The atmosphere at the conference was intimidating in the beginning but became friendly and supportive with each session, which removed some of the formality. I thoroughly enjoyed my session as I passionately talked about how Farmerline uses mobile technology to impact the lives of 1000 fish farmers in Ghana by providing information on best management practices and market prices of fish. As simple as this innovation was, the audience was stunned by Farmerline’s approach of reaching smallholders with relevant information which transformed their way of practising aquaculture.  The question and answer period were amazing, with constructive peer assessment and informative critiquing. My knowledge was heightened in realising the major role Farmerline can play in advancing aquaculture in Africa. Positive feedback and compliments also reinforced the point that Q&As are proportional to the quality and effort that the speaker has put into their allotted time. I came away very excited!
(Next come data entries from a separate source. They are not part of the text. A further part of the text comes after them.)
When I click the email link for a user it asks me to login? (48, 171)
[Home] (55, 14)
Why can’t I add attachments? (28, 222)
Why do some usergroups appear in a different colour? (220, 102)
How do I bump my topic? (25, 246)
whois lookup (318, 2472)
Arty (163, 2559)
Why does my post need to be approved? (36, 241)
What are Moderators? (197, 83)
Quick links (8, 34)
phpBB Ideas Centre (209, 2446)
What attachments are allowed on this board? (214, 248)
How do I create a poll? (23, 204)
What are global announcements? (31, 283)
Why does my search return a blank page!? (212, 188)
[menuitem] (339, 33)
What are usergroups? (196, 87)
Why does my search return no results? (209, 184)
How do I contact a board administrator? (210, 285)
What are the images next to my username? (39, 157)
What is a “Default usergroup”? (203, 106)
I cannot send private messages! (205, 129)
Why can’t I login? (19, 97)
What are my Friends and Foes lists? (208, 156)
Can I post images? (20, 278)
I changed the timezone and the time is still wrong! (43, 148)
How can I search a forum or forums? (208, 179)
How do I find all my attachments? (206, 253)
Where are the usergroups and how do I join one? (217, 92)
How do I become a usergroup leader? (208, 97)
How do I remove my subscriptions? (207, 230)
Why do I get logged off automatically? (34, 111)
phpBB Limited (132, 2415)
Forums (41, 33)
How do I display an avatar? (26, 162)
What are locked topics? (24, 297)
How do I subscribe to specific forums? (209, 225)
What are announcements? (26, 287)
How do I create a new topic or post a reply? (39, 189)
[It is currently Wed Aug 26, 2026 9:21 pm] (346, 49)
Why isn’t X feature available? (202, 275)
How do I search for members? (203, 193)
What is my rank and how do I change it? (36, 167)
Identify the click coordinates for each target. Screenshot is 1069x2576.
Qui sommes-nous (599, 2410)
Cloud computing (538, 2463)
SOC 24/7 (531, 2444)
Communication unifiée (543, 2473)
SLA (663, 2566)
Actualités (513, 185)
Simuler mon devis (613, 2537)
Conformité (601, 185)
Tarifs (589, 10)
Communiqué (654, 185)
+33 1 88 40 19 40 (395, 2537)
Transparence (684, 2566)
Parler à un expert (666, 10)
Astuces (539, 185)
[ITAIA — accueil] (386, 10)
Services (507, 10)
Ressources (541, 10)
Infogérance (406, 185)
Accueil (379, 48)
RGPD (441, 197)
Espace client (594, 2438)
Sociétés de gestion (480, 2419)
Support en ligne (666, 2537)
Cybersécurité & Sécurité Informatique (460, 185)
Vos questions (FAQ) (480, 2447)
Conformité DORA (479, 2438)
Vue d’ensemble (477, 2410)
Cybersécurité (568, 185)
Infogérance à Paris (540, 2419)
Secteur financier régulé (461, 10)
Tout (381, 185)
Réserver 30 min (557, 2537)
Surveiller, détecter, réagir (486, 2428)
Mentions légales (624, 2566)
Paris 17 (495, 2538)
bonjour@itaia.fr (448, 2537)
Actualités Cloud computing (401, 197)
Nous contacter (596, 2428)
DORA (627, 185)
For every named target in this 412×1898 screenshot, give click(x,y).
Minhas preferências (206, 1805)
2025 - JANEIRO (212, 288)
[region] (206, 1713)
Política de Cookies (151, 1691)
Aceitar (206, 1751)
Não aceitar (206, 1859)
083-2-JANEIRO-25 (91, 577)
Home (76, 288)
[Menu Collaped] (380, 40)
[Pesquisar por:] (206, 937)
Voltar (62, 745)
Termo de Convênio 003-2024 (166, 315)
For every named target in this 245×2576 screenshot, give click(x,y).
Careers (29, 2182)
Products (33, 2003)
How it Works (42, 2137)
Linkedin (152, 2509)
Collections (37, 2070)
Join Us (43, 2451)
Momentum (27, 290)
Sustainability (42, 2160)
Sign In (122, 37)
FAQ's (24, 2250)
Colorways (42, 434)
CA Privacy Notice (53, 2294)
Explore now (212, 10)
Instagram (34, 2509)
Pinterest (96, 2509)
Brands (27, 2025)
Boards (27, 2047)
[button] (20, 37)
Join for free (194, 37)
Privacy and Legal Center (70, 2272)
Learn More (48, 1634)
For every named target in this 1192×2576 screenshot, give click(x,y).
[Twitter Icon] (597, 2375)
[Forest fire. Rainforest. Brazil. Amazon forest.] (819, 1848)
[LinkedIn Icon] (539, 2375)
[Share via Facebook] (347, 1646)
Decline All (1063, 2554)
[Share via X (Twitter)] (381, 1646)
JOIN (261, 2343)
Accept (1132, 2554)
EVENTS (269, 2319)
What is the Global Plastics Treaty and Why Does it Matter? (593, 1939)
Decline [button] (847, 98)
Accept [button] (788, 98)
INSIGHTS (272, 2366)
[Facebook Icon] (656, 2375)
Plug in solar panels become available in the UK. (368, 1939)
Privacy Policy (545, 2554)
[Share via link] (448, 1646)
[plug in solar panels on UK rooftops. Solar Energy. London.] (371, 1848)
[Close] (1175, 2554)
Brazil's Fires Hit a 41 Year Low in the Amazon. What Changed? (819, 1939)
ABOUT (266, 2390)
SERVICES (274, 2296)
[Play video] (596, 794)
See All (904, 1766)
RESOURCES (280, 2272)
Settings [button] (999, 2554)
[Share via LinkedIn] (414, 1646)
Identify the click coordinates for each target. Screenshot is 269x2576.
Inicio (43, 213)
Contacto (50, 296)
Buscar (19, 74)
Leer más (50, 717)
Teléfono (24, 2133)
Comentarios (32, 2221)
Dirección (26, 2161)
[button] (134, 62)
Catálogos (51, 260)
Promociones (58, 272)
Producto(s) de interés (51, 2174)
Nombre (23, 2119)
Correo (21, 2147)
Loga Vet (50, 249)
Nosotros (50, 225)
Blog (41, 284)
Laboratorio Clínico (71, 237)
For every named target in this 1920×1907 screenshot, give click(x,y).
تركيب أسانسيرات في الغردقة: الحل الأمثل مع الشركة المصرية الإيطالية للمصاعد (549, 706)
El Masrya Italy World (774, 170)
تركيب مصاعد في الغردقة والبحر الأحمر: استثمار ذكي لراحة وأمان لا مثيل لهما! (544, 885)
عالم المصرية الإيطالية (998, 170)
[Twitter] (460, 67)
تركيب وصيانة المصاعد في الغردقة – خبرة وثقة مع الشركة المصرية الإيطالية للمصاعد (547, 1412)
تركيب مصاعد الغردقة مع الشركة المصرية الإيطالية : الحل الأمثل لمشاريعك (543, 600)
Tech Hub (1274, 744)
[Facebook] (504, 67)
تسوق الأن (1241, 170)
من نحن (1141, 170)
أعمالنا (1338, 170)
My favourite moment was walking to my seat after my talk to a resounding applause. I felt so proud about Farmerline’s work and progress as well as the quality of my presentation as subsequent speakers made continuous reference to Farmer line’s technology.

I was also impressed by how wide the aquaculture sector is, globally, through the exhibition and inspiring talk on “Feeding The 9 billion: The Role of Aquaculture” by Dr.Rohana Subsasinghe of FAO during the plenary session.

Presenting for the first time at a major conference was for me akin to taking another major roller coaster ride of my your life. A continuum from excitement, elation and pride through to unease and anxiety. But surprisingly, I was very calm and I absolutely loved every bit of it!

It was also a pivotal experience for me and I hope to present more at such conferences in the future.

Here are some of the lessons from the conference…

I. Aquaculture is a very important sector as it plays a pivotal role in addressing 9 out of the 17 Sustainable Development Goals.

II. Though aquaculture in Africa has seen development, the increase in production has been gradual, unlike our Asian counterparts. It was established that Africa still has a long way go to in realising its potential in aquaculture to feed its growing population.

III. Aquaculture development worldwide is being hampered by the invasion of fish diseases. More recently, in parts of Asia, Africa and South America the incidence of the Tilapia Lake Virus (TiLV) is on the rise which is a threat to the tilapia industry. It is important to note that no report of any human health-related issues has been associated with the consumption of affected tilapia from any of the affected countries since the emergence of TiLV (CGIAR, 2017). In the midst of this daunting situation, is the opportunity to create and broaden career opportunities within the aquaculture field. This presents the need for fish health specialists and I encourage the youth pursuing related courses to take advantage.

IV. Ghana as a country is doing quite well in sub-Saharan Africa nonetheless there is so much we can harness from aquaculture in Ghana hence expanding our scope from the 2 main species (tilapia & catfish) to other indigenous species and also by learning from the examples of Egypt, etc.